== Given request a ==
Count the lines in the entries below that contain the word "Green", and reply with the number alone.

== Source extract ==

It provides an excellent introduction to the subject by making the material accessible and enjoyable.
The book is dedicated to a number of propositions:
1. The most important equations are often simple and easily explained; 2. The most important equations are often experimental, confirmed time and again; 3. The most important equations have been derived by remarkable scientists who lived interesting lives.
Each chapter covers a single equation and materials subject, and is structured in three sections: first, a description of the equation itself; second, a short biography of the scientist after whom it is named; and third, a discussion of some of the ramifications and applications of the equation.
The biographical sections intertwine the personal and professional life of the scientist with contemporary political and scientific developments.

Topics included are: Bravais lattices and crystals; Bragg's law and diffraction; the Gibbs phase rule and phases; Boltzmann's equation and thermodynamics; the Arrhenius equation and reactions; the Gibbs-Thomson equation and surfaces; Fick's laws and diffusion; the Scheil equation and solidification; the Avrami equation and phase transformations; Hooke's law and elasticity; the Burgers vector and plasticity; Griffith's equation and fracture; and the Fermi level and electrical properties.

== Given request b ==
Reproduce the book description above in full, word for word.

== Stored records ==
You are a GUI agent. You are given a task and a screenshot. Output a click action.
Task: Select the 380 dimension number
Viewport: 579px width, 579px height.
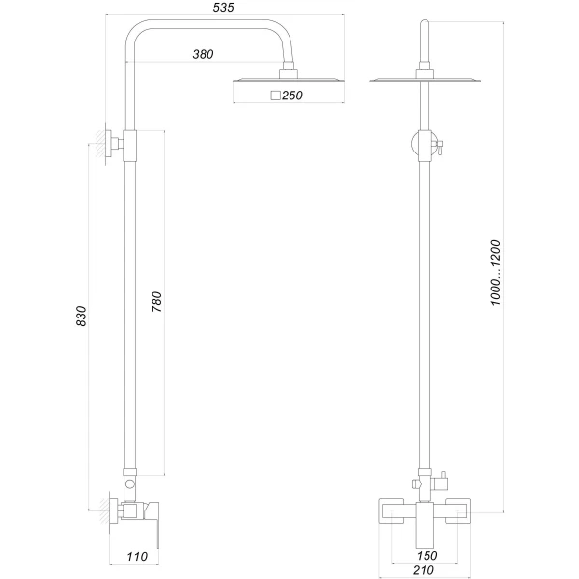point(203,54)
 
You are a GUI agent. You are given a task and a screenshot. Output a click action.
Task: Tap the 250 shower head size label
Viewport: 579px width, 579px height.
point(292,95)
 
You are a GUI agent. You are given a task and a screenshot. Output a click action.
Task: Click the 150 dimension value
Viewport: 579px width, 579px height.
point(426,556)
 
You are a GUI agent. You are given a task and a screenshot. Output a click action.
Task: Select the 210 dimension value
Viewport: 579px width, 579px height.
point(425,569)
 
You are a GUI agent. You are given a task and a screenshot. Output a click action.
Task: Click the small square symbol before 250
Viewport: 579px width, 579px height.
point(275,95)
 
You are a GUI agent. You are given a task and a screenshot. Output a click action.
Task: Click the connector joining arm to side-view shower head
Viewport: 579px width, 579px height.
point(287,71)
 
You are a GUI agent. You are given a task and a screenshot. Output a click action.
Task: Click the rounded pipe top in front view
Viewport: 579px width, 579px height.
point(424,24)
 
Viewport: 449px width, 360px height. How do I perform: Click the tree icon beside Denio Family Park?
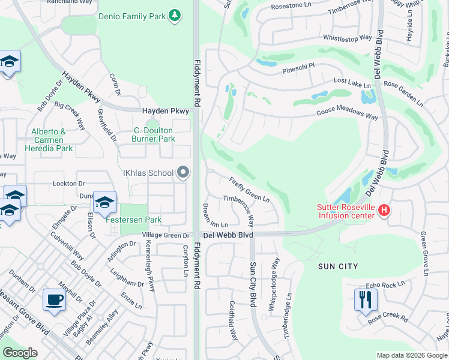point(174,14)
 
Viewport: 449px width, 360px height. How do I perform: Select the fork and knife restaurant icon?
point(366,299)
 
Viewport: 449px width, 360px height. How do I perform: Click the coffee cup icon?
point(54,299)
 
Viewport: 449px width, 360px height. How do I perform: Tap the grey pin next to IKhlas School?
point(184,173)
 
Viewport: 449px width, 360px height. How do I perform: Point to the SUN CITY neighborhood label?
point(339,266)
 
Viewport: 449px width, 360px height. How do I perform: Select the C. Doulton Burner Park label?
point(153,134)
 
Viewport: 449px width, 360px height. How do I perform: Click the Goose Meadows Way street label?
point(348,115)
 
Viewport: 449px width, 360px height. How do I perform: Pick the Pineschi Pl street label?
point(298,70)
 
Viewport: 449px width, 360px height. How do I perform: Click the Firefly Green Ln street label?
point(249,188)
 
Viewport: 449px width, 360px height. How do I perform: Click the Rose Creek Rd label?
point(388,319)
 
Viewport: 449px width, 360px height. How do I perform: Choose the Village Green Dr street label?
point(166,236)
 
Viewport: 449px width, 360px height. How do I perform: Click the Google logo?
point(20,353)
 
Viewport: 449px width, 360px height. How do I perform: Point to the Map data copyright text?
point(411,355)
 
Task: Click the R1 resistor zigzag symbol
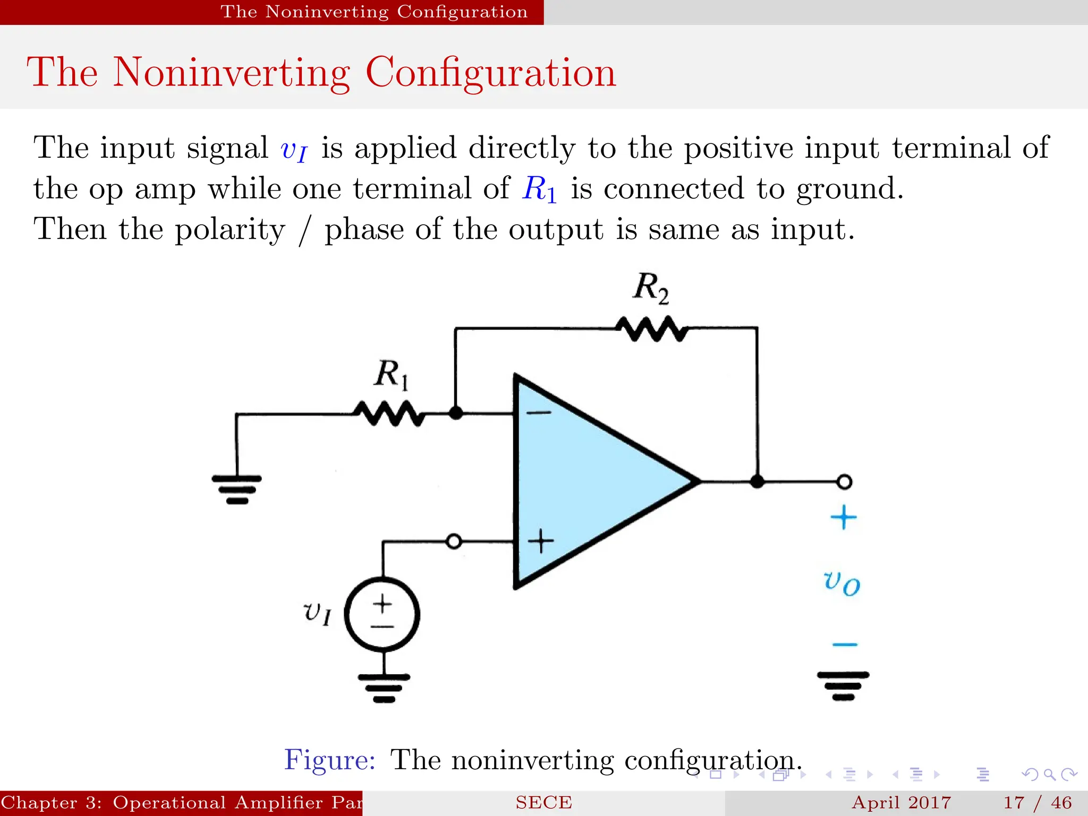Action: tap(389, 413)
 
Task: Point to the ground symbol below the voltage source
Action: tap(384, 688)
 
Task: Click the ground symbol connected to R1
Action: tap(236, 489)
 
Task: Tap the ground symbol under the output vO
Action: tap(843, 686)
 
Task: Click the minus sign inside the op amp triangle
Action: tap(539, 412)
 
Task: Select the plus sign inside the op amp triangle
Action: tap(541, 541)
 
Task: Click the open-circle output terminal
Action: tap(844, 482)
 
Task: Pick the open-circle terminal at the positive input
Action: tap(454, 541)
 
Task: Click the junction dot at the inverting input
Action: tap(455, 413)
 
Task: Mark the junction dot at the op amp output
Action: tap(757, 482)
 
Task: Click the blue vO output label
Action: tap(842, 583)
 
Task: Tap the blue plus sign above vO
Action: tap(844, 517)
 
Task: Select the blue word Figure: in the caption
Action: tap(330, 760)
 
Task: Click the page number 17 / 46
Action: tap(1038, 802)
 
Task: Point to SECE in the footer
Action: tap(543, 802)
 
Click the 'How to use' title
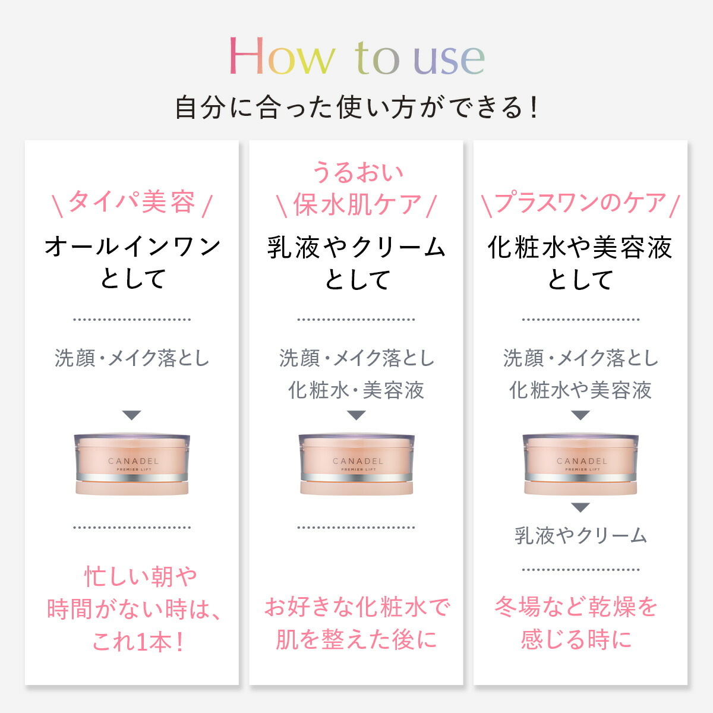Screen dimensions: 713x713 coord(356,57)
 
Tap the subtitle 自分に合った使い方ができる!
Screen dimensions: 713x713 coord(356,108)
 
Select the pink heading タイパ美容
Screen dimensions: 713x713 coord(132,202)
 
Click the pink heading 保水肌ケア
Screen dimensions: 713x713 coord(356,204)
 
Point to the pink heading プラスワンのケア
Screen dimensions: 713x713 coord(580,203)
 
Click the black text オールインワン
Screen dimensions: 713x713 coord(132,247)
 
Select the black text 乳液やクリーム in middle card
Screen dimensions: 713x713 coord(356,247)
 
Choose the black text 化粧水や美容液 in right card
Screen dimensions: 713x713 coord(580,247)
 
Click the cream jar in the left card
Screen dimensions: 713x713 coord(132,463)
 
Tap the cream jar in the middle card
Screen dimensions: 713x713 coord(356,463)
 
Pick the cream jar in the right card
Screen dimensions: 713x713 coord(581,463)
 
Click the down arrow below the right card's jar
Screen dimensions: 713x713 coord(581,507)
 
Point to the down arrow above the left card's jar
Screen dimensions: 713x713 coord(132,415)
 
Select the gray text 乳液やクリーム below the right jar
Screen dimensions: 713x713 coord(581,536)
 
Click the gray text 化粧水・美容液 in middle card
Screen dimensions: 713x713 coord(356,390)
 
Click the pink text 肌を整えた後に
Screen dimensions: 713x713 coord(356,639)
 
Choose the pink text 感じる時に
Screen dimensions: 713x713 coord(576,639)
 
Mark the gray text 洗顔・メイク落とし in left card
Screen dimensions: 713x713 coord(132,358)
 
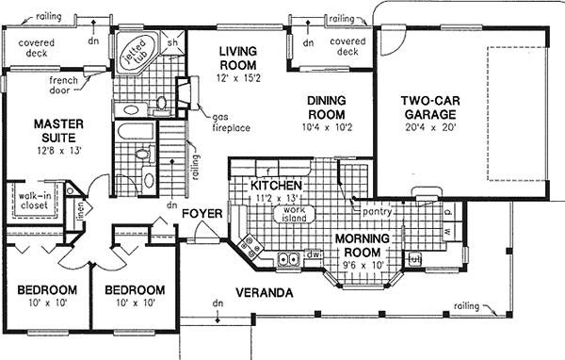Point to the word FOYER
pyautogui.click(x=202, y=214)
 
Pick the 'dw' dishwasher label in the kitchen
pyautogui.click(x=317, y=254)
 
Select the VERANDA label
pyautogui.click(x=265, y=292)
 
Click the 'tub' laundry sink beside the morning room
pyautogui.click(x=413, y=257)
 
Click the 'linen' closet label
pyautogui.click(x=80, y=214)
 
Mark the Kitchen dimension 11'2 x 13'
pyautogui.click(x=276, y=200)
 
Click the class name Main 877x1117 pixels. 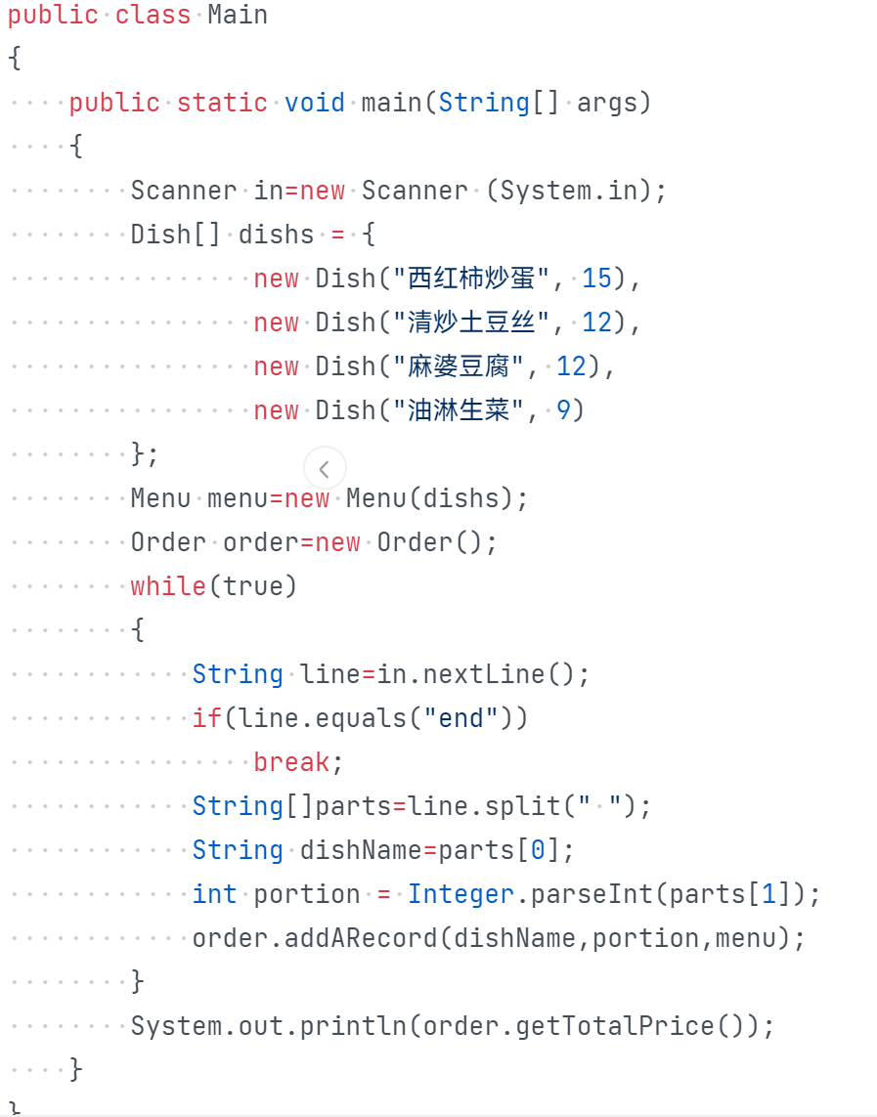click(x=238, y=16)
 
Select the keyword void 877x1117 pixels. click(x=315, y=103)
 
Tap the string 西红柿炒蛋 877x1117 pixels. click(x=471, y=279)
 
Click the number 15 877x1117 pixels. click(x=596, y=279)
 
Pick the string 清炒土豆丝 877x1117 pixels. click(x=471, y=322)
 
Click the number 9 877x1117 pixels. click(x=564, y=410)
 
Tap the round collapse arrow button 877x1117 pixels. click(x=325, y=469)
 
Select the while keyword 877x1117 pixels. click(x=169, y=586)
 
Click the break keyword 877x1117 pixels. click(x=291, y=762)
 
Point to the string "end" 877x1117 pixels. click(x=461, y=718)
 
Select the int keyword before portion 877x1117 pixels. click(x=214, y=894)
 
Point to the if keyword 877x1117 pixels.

== Exercise answer a ==
2

== Exercise answer b ==
It provides an excellent introduction to the subject by making the material accessible and enjoyable.
The book is dedicated to a number of propositions:
1. The most important equations are often simple and easily explained; 2. The most important equations are often experimental, confirmed time and again; 3. The most important equations have been derived by remarkable scientists who lived interesting lives.
Each chapter covers a single equation and materials subject, and is structured in three sections: first, a description of the equation itself; second, a short biography of the scientist after whom it is named; and third, a discussion of some of the ramifications and applications of the equation.
The biographical sections intertwine the personal and professional life of the scientist with contemporary political and scientific developments.

Topics included are: Bravais lattices and crystals; Bragg's law and diffraction; the Gibbs phase rule and phases; Boltzmann's equation and thermodynamics; the Arrhenius equation and reactions; the Gibbs-Thomson equation and surfaces; Fick's laws and diffusion; the Scheil equation and solidification; the Avrami equation and phase transformations; Hooke's law and elasticity; the Burgers vector and plasticity; Griffith's equation and fracture; and the Fermi level and electrical properties.